### [Document section]
When we think of making progress, so many of us oversimplify our perception of it. Just as career success is not linear, success in wight loss does not follow a straight line. Some days and weeks you may lose, while during others you may gain a little bit. And there is nothing wrong. Weight loss is a process, and our bodies are not simply machines that can be calibrated to result in a certain number on the scale each day.
It’s important to realize that the number of the scale is not a precise measurement of your weight — at least no more so than your checking account balance is an accurate snapshot of your wealth on any given day. Weight, like your account, is a dynamic entity in constant flux, with deposits flowing in and bill payments flowing out. A glance at it at any moment in time is not a static truth. If you consider your average account balance each week or perhaps for the month, so you should look at your weight loss picture for that same week. While it’s important to notice trends (like maybe you’re spending too much?), think about how long it took you to get to where you are right now weight-wise. It didn’t happen overnight.
Some of my clients can get fixated on the scale’s number, whether it’s at home or when being weighed at my gym. If the number is down, they’re thrilled. If it’s up, they’re bummed. And yet, that number is representative of hundreds of thousands of moments in a week -- times during which time their body is:
· storing fat and burning it
· retaining excess fluid
· recently fed
· relatively empty of waste or close to eliminating it
While the scale measurement may be the most convenient indicator we have about directional trends in body mass, it’s never the precise truth. When I ask my clients about their daily or weekly weight range, a rolling average of those numbers tends to be a more useful indicator of upward or downward trends than any single scale measurement in my office.

Stored data
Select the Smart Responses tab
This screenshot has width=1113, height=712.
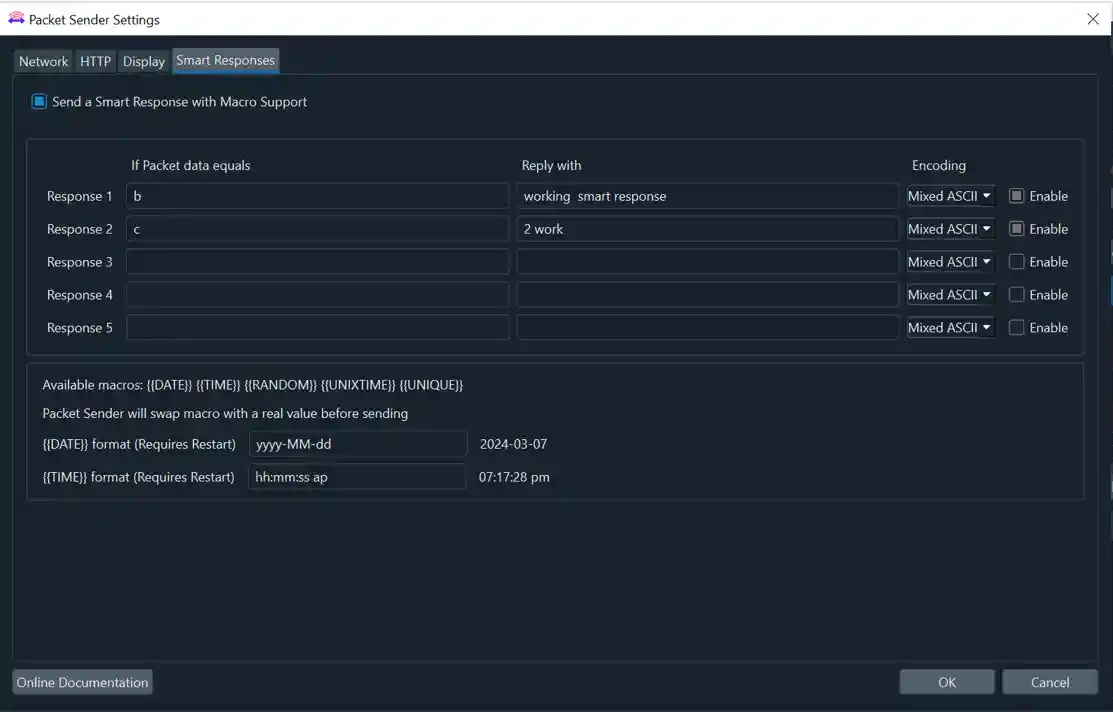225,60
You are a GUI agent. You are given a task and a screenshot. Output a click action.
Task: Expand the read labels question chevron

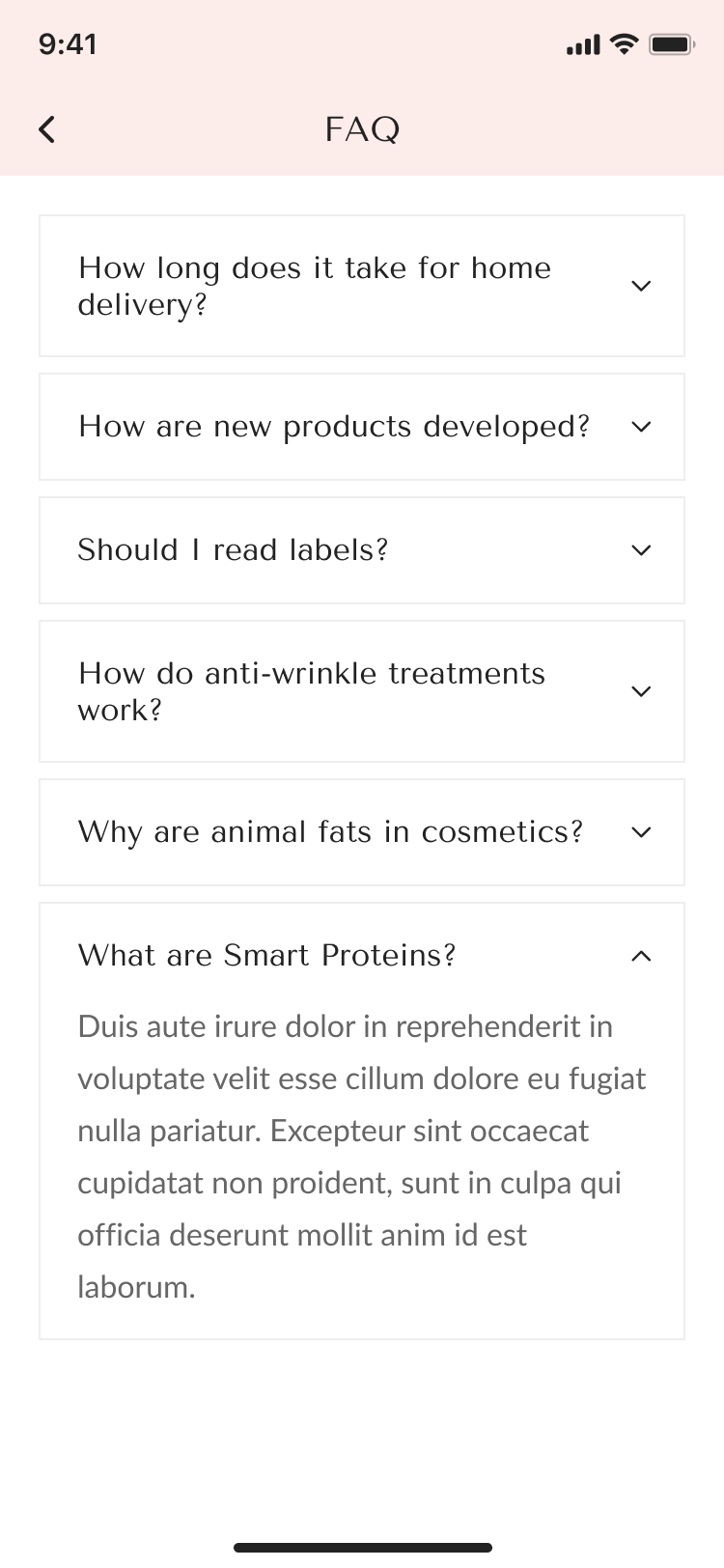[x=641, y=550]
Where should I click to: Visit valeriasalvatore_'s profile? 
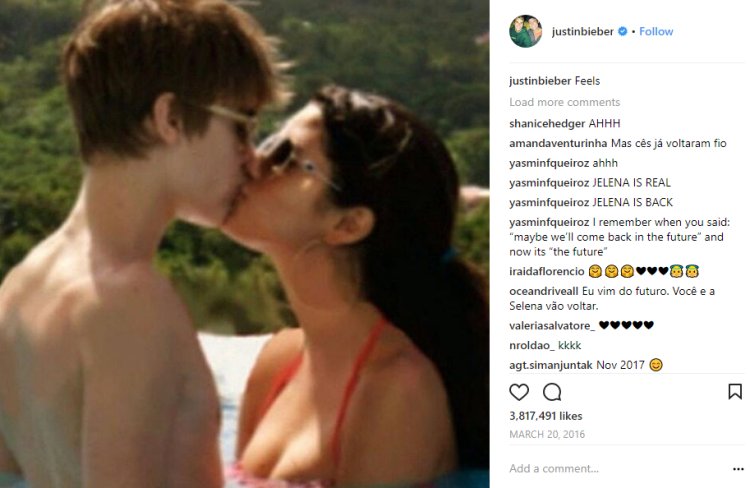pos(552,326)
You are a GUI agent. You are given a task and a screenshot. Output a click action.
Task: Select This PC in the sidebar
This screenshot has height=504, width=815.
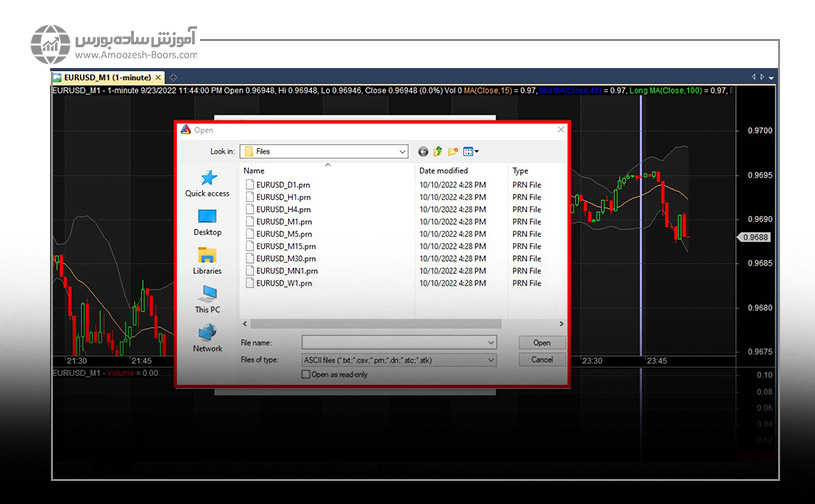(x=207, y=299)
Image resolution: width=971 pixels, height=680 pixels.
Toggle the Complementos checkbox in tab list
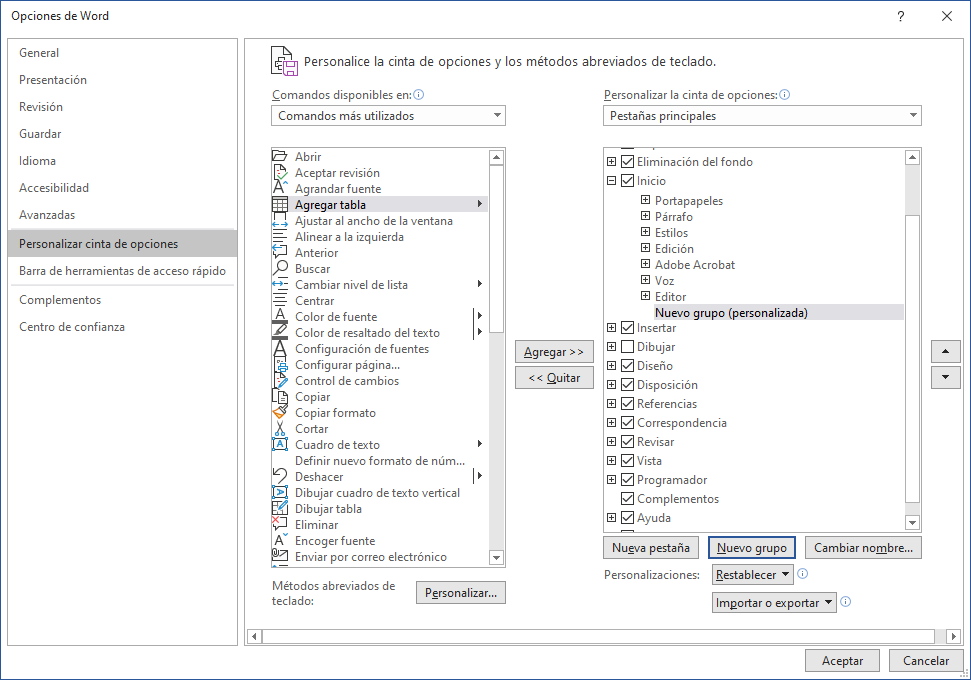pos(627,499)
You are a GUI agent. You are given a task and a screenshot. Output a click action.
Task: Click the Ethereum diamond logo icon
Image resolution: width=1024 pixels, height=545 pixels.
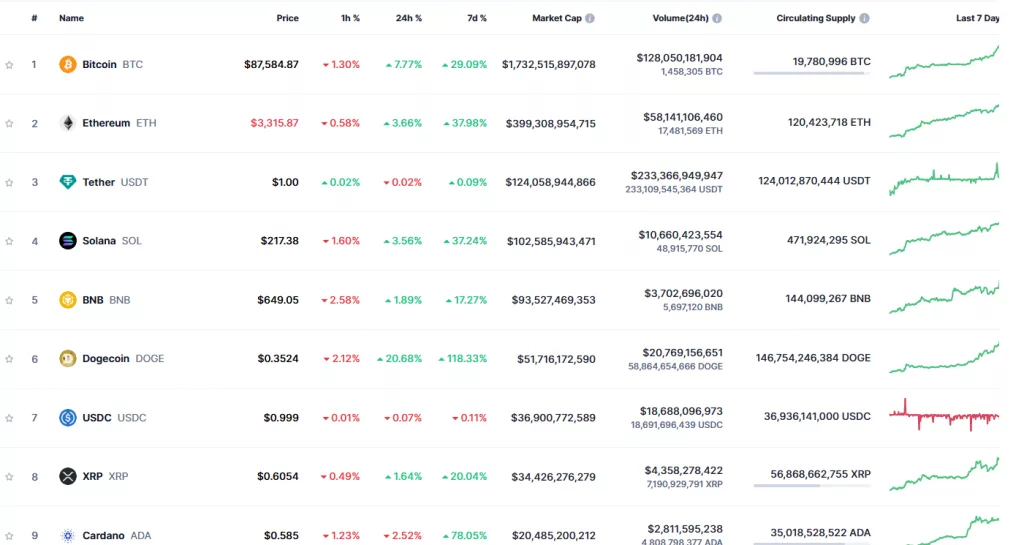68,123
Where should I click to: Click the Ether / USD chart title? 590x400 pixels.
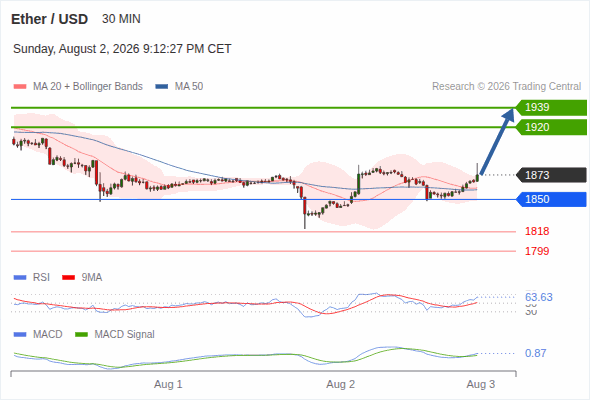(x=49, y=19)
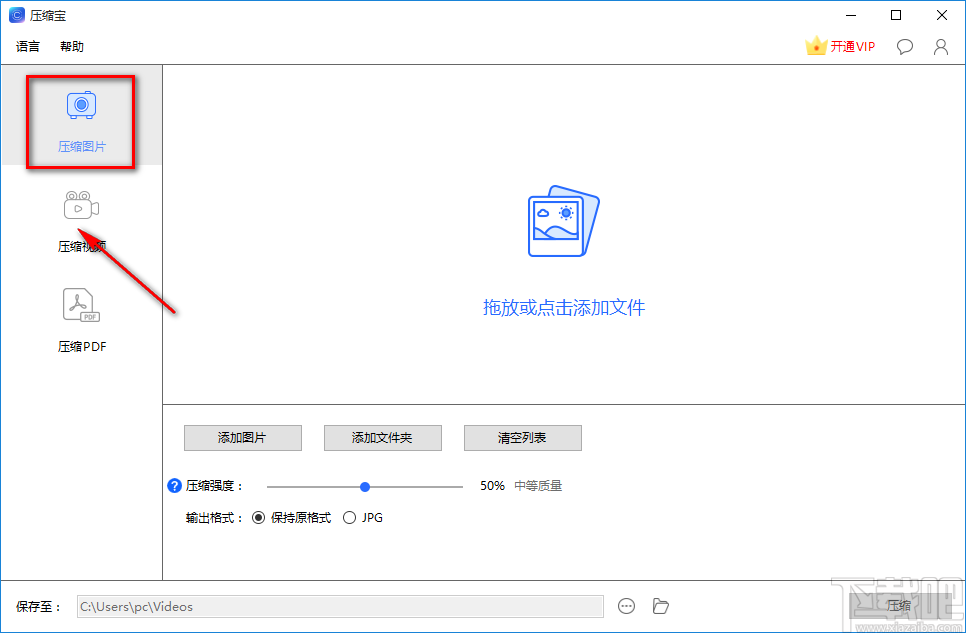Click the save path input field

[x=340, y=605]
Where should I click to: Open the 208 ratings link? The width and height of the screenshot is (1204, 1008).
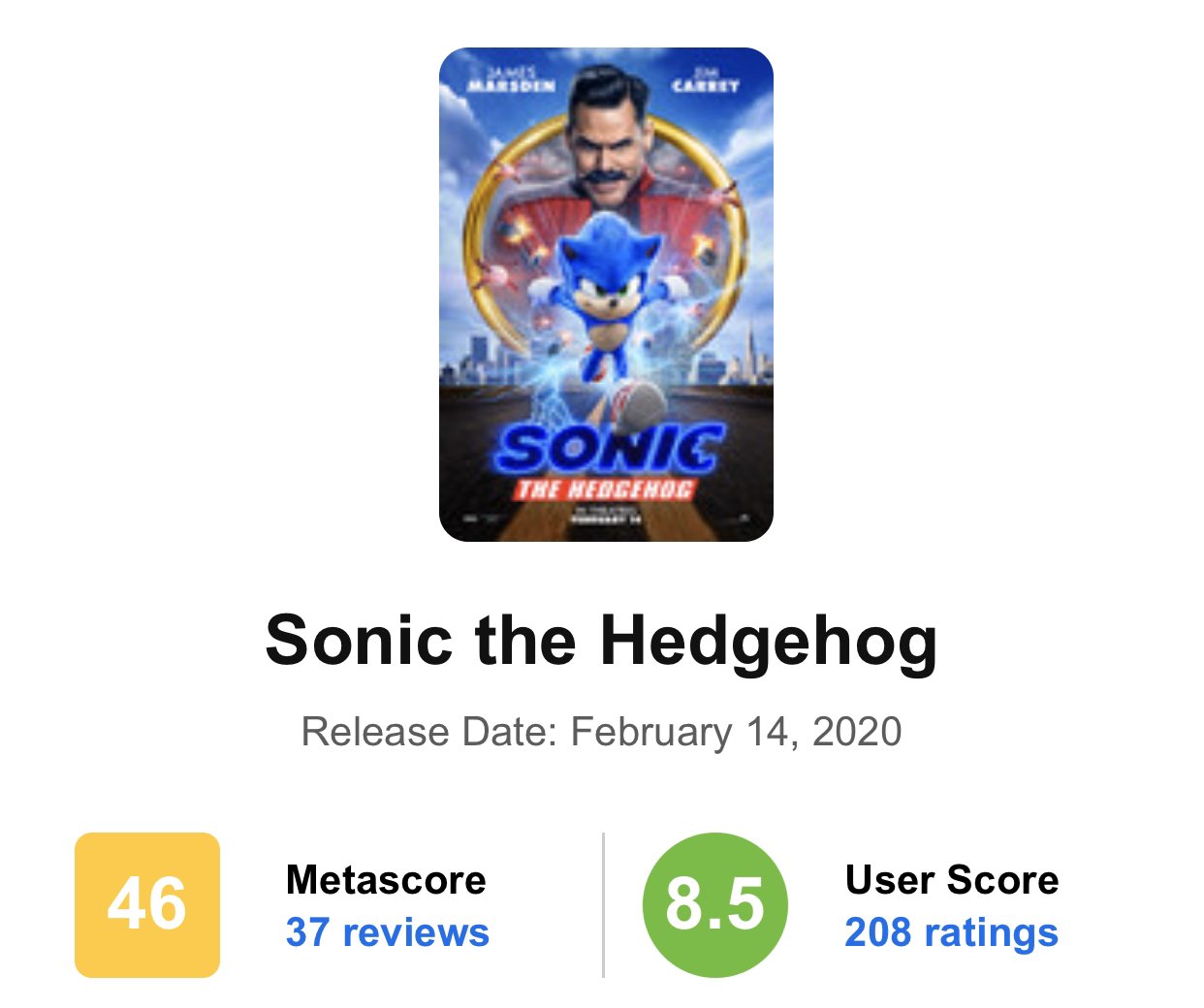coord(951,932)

### [List of tasks]
A. Summarize the text on weight loss in two sentences.
B. Translate this sentence from the text on weight loss into Spanish: "Weight, like your account, is a dynamic entity in constant flux, with deposits flowing in and bill payments flowing out."

### [Solutions to the exercise]
A. Weight loss does not follow a straight line, and the number on the scale is not a precise measurement of weight, since weight is in constant flux. A rolling average of daily or weekly weights tends to show upward or downward trends better than any single scale measurement.

B. El peso, al igual que tu cuenta, es una entidad dinámica en cambio constante, con depósitos que entran y pagos de facturas que salen.